Cut Costs on Heating & Cooling to Save on Your Electric Bill
Heating and cooling your home is the biggest part of your electric bill, accounting for 30-50% of your electricity usage. So of course focusing on energy efficiency in heating and cooling is the top way to save on your electric bill.
2) Get an HVAC tuneup. An annual HVAC tune-up is not a marketing gimmick. It’s a way to make sure your system is operating efficiently. It helps identify issues before they start. And it’s better to do this before the heating or cooling season, so you don’t face a breakdown when you need your system the most.
3) Change air filters. This is a simple and low cost way to maintain the efficiency of your HVAC system. If the air filter is dirty or clogged, air flow becomes unbalanced and your system has to work harder. Most air filters say to change them every three months. If you have pets, you may want to consider changing them monthly.
4) Get a smart or programmable thermostat. A programmable thermostat lets you manage the cooling or heating of your home. A smart thermostat can learn your schedule automatically, plus optimize cooling your home based on the weather. Either type of thermostat makes it easier to manage your heating and cooling in your home.

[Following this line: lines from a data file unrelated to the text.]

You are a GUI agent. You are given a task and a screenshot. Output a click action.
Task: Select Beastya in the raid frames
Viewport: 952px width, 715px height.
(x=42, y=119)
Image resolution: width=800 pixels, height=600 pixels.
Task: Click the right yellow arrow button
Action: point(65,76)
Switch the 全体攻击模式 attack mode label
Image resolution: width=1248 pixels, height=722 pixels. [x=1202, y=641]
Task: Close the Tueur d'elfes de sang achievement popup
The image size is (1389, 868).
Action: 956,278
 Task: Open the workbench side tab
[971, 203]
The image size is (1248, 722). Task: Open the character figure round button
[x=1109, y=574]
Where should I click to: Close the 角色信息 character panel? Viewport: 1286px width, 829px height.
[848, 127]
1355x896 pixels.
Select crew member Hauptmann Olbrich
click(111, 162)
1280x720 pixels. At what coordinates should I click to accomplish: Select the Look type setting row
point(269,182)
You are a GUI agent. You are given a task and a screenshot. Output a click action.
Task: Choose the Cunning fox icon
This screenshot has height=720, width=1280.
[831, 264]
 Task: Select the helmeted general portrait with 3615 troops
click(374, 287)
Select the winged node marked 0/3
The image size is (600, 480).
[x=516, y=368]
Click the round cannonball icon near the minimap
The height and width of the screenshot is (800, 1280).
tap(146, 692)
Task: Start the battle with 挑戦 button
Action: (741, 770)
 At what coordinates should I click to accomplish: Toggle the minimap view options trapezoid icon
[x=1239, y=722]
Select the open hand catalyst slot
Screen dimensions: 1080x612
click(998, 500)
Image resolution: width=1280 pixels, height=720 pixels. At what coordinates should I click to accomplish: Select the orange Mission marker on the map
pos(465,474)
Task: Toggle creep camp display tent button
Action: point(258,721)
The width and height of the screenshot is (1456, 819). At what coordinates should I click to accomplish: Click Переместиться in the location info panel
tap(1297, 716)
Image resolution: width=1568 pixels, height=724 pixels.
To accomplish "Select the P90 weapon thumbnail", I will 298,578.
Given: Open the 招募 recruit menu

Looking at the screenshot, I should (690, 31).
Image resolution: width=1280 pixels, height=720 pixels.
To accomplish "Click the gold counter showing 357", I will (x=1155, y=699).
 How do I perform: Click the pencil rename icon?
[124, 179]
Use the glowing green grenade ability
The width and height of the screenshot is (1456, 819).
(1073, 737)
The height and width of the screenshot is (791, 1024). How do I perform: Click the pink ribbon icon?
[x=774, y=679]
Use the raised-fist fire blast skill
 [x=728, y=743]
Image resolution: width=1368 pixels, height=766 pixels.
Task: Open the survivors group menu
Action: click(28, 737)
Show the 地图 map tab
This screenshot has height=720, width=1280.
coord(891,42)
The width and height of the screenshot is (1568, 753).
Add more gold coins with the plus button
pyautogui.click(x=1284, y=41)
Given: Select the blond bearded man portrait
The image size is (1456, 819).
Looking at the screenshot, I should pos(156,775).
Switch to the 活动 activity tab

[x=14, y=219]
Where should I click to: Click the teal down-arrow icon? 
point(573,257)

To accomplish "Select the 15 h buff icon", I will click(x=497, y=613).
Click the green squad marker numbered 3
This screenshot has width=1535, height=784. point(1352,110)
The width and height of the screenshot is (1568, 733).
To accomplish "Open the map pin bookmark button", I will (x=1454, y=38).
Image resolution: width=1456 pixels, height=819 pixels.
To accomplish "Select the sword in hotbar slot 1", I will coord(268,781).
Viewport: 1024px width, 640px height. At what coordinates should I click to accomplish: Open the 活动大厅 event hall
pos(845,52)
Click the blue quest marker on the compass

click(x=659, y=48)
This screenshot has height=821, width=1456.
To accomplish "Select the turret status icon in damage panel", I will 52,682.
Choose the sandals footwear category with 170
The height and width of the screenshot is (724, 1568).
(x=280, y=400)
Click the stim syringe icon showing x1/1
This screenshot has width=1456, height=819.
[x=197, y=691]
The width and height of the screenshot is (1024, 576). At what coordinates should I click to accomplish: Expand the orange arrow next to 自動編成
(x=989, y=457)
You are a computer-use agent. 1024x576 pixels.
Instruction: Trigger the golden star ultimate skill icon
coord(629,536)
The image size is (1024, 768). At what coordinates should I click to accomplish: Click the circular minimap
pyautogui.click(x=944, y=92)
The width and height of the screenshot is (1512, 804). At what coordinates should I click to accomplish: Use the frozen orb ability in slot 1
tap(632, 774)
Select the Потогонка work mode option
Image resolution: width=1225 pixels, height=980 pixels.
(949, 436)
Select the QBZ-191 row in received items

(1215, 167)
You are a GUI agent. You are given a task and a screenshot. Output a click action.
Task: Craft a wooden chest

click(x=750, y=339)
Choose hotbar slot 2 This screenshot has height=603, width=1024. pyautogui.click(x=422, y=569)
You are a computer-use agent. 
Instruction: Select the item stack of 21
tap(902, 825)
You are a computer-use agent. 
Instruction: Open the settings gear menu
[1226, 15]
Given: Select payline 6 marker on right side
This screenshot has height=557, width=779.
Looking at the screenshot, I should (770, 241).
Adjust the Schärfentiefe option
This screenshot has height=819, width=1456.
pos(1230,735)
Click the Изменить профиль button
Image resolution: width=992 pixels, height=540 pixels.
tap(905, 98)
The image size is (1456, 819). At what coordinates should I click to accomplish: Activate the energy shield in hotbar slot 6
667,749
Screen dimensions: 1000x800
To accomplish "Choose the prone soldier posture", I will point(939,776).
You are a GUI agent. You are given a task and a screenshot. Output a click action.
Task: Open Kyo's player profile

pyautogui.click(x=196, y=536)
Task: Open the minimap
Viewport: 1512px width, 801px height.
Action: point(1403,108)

5) Understand the life of an HVAC system. If your HVAC system is more than 15 years old, it’s nearing replacement time. A new HVAC system will be more energy efficient to operate, cutting your electricity bill and cooling the home faster. Most HVAC companies offer financing to make the financial burden a little easier to handle.
6) Keep the air vents open – Resist the urge to close the air vents in rooms you aren’t using. Your HVAC system was designed to produce a certain amount of air. Closing a vent just increases pressure in the system and can cause air leaks or an unbalanced flow. That makes your HVAC system work harder to cool your home, and use more energy.
7) Use the blinds. Use light blocking blinds on your home, especially on the southern side of your home, which is the side that gets the most sun exposure.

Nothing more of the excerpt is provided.